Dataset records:
★ ★ ★
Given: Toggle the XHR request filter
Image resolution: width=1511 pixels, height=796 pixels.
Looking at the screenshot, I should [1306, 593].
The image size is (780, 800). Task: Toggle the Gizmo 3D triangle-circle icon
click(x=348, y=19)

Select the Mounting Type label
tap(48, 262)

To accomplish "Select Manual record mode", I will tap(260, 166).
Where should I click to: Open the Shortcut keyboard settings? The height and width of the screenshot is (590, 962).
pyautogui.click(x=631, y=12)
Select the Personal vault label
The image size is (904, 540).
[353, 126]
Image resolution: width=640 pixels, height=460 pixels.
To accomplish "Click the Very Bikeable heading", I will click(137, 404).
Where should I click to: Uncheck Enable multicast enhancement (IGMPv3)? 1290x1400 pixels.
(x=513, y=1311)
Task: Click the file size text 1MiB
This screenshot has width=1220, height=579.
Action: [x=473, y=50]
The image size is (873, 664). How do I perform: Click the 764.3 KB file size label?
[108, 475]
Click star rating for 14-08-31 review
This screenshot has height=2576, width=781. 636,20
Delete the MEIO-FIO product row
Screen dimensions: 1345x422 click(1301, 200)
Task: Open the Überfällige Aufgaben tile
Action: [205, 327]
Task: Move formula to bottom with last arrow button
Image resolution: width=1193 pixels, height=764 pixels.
★ ★ ★
_Required work:_
Reproduce the data shown above with every line intact.

_Answer for the task:_
Given: Toggle the XHR request filter
Image resolution: width=1511 pixels, height=796 pixels.
Looking at the screenshot, I should [1306, 593].
The image size is (780, 800). Task: Toggle the Gizmo 3D triangle-circle icon
click(x=348, y=19)

Select the Mounting Type label
tap(48, 262)

To accomplish "Select Manual record mode", I will tap(260, 166).
Where should I click to: Open the Shortcut keyboard settings? The height and width of the screenshot is (590, 962).
pyautogui.click(x=631, y=12)
Select the Personal vault label
The image size is (904, 540).
[353, 126]
Image resolution: width=640 pixels, height=460 pixels.
To accomplish "Click the Very Bikeable heading", I will click(137, 404).
Where should I click to: Uncheck Enable multicast enhancement (IGMPv3)? 1290x1400 pixels.
(x=513, y=1311)
Task: Click the file size text 1MiB
This screenshot has width=1220, height=579.
Action: [x=473, y=50]
The image size is (873, 664). How do I perform: Click the 764.3 KB file size label?
[108, 475]
Click star rating for 14-08-31 review
This screenshot has height=2576, width=781. 636,20
Delete the MEIO-FIO product row
Screen dimensions: 1345x422 click(1301, 200)
Task: Open the Überfällige Aufgaben tile
Action: [205, 327]
Task: Move formula to bottom with last arrow button
Image resolution: width=1193 pixels, height=764 pixels.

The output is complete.